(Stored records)
_____

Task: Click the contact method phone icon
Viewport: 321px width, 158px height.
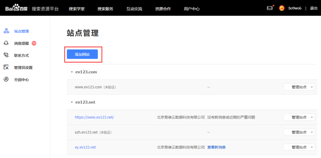Action: (x=6, y=55)
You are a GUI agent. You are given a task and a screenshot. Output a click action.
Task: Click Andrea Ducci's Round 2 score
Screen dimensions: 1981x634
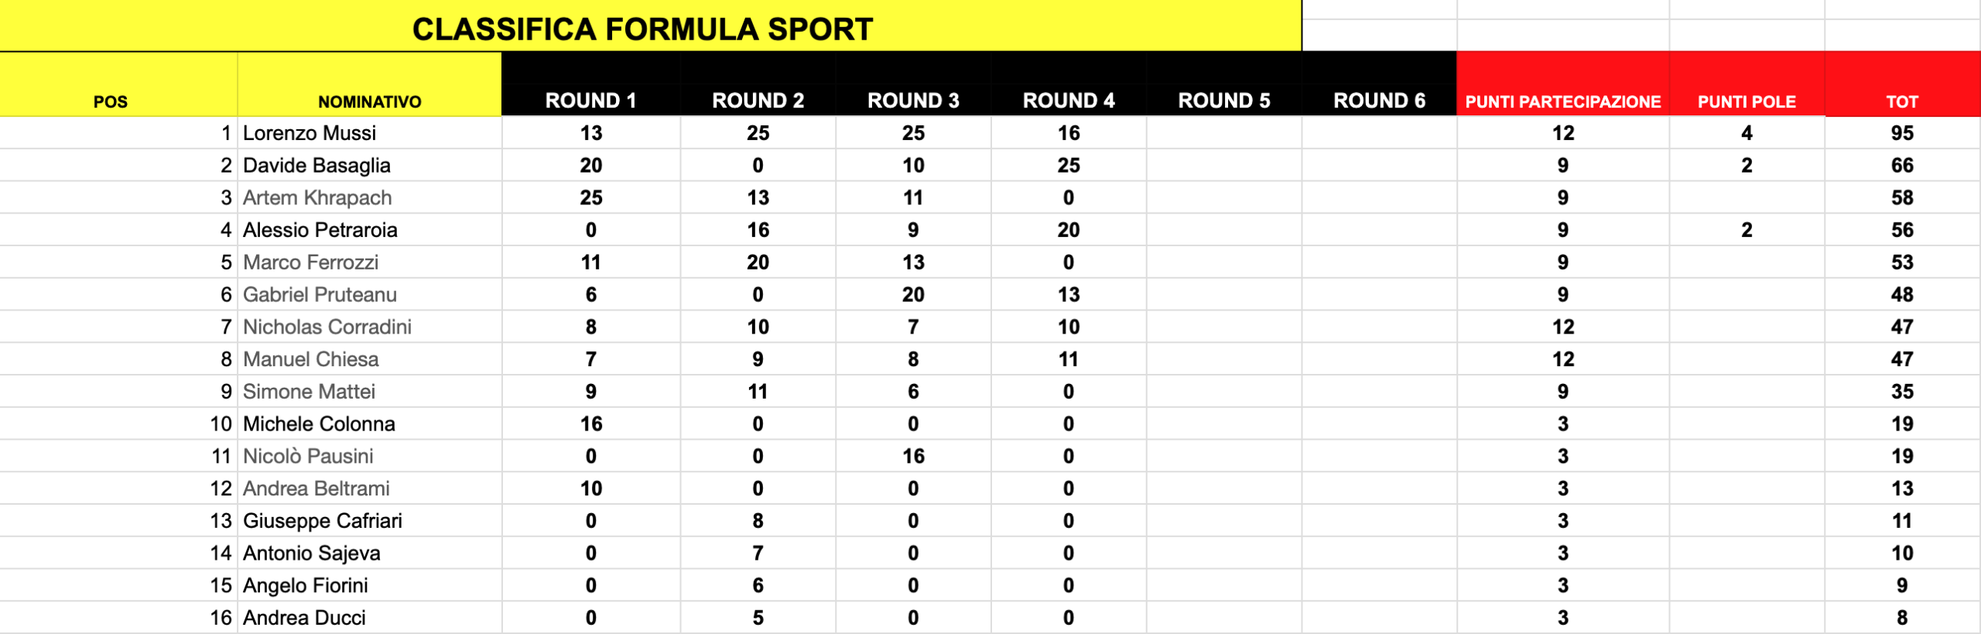758,618
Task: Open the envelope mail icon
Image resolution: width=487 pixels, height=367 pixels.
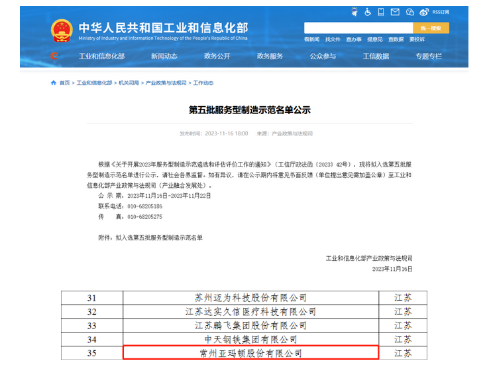Action: [x=395, y=12]
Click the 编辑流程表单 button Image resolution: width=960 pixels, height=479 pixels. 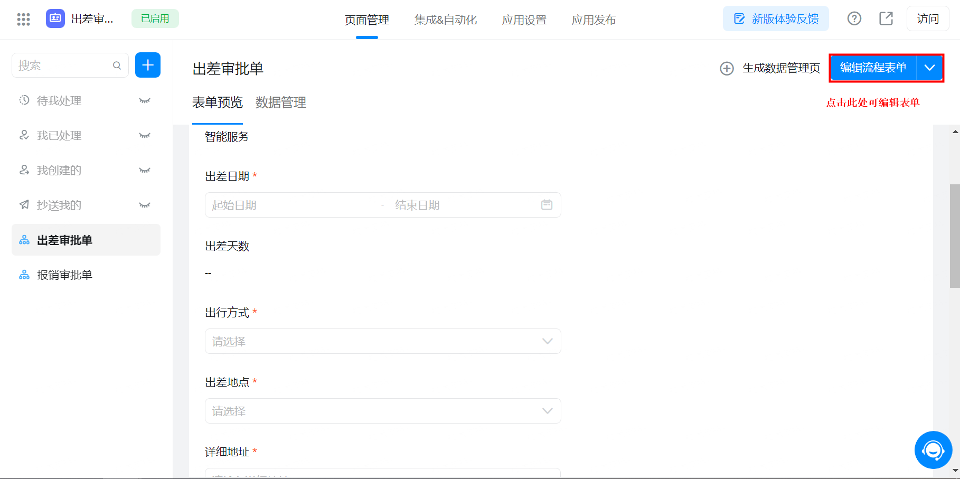(873, 68)

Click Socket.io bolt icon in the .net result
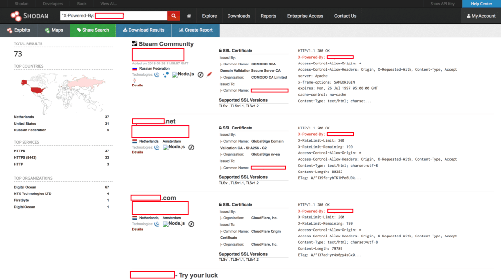[191, 147]
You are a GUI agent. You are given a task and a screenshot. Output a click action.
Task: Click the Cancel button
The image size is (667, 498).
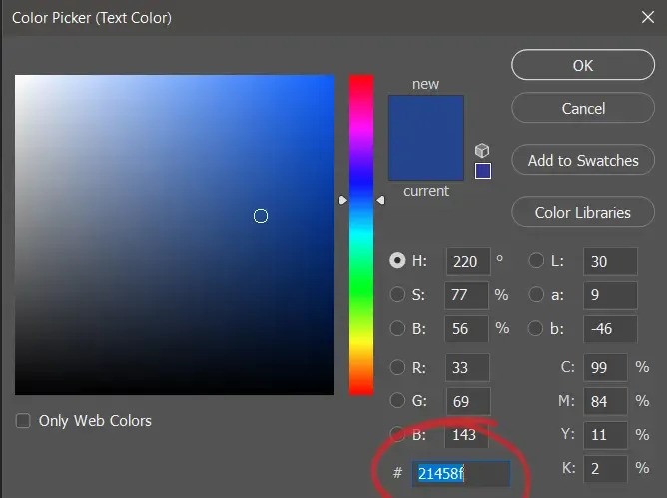[583, 108]
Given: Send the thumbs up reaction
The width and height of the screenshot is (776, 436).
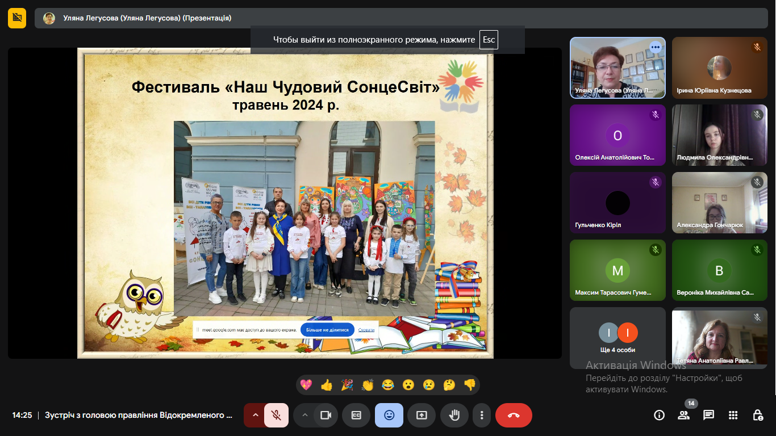Looking at the screenshot, I should point(327,385).
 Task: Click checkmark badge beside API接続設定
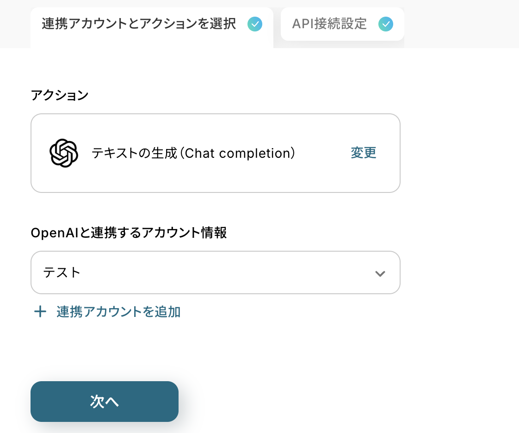[x=386, y=24]
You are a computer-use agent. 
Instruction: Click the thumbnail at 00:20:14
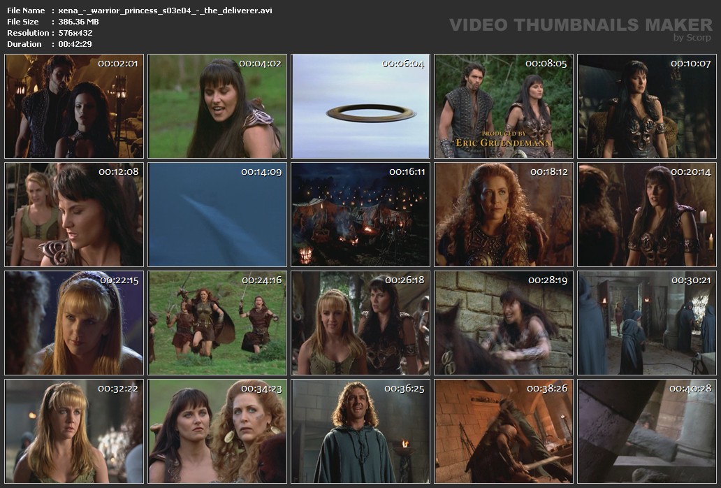[646, 215]
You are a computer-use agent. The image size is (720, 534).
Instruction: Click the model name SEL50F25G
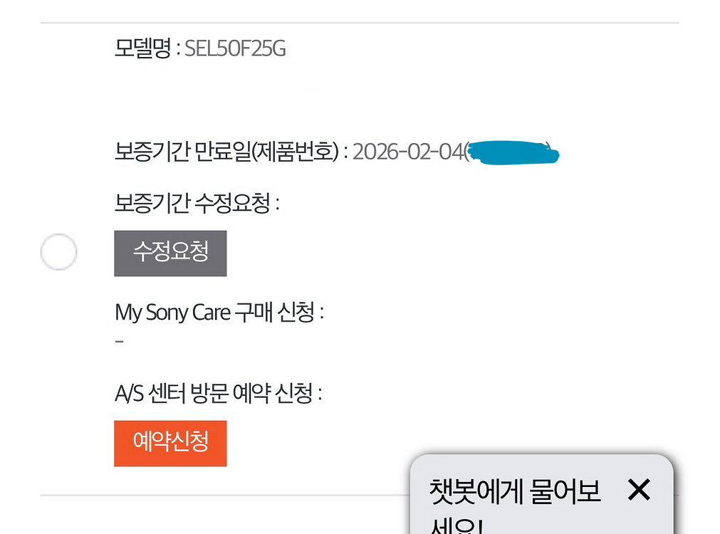235,49
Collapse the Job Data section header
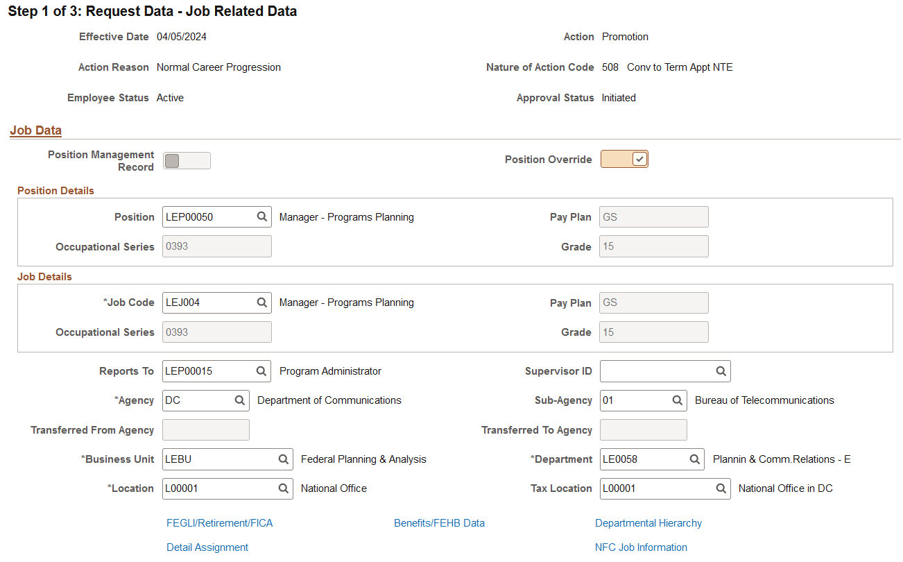 36,130
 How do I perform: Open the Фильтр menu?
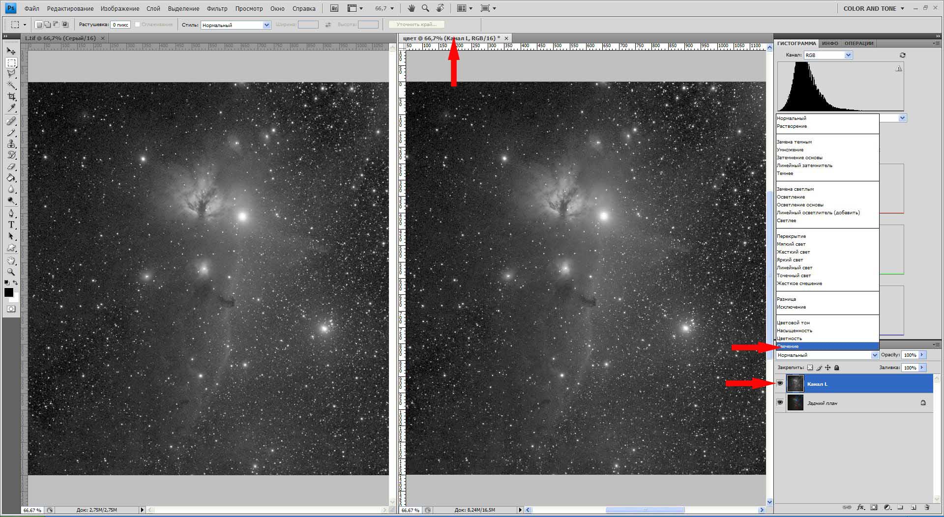click(217, 8)
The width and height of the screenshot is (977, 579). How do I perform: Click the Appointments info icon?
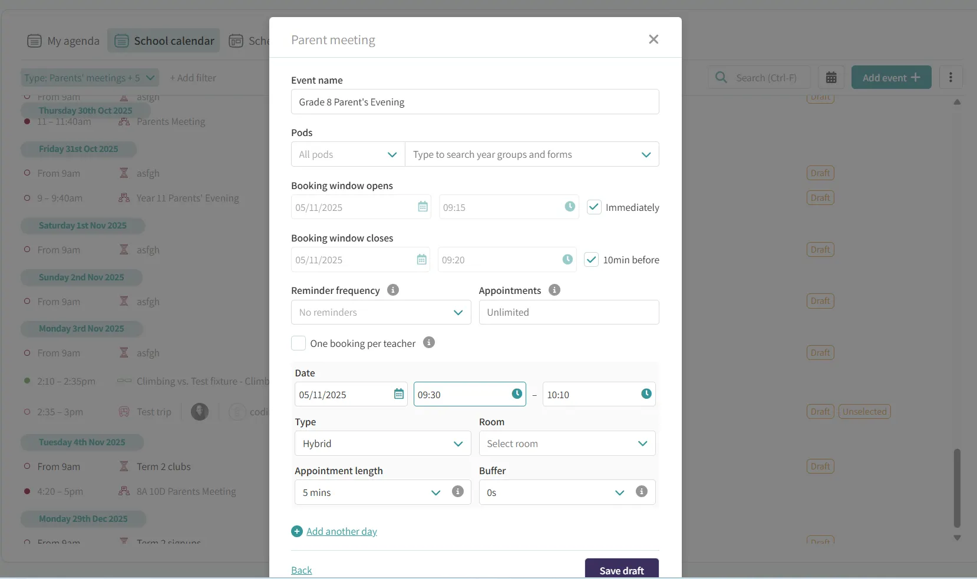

_____

* **WHAT THE TASK ASKS**
Quote exactly, and only, the lines from the one containing "How do I perform: Open the Фильтр menu?" through the last line of the records above, both included; leave out any pictures.

* **RESULT OF THIS TASK**
 How do I perform: Open the Фильтр menu?
click(217, 8)
The width and height of the screenshot is (977, 579). How do I perform: Click the Appointments info icon?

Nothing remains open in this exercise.